→ **AUFGABE**
Gib nur die Anzahl der Zeilen im folgenden Material an, die die Zeichenfolge „coordinates“ enthalten.

══ MATERIAL ══

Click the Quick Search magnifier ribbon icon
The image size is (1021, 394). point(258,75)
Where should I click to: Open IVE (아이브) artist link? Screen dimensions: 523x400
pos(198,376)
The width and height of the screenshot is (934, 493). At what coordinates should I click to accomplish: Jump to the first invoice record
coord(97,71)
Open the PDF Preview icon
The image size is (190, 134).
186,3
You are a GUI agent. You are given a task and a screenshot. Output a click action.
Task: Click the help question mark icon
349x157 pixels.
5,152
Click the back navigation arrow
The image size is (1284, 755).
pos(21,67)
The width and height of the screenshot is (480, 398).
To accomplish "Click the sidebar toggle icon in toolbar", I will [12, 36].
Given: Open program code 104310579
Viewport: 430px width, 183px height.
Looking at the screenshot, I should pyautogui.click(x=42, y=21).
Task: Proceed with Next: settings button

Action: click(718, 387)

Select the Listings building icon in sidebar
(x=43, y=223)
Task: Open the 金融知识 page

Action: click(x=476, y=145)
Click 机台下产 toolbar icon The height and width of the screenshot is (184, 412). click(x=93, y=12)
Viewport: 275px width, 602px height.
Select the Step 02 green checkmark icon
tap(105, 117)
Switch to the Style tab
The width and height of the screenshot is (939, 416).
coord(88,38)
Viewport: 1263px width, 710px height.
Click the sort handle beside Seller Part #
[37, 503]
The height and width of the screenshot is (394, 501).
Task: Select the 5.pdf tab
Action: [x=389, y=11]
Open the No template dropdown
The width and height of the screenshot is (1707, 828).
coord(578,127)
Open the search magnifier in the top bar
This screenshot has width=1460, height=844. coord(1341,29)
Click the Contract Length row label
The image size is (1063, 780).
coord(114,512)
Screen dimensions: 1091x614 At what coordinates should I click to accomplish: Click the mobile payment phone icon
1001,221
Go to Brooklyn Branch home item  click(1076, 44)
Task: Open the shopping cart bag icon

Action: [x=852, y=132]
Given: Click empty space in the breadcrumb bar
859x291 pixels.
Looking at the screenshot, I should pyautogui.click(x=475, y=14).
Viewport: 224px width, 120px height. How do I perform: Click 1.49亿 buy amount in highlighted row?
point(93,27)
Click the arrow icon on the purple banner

═══

→ **AUSGABE**
2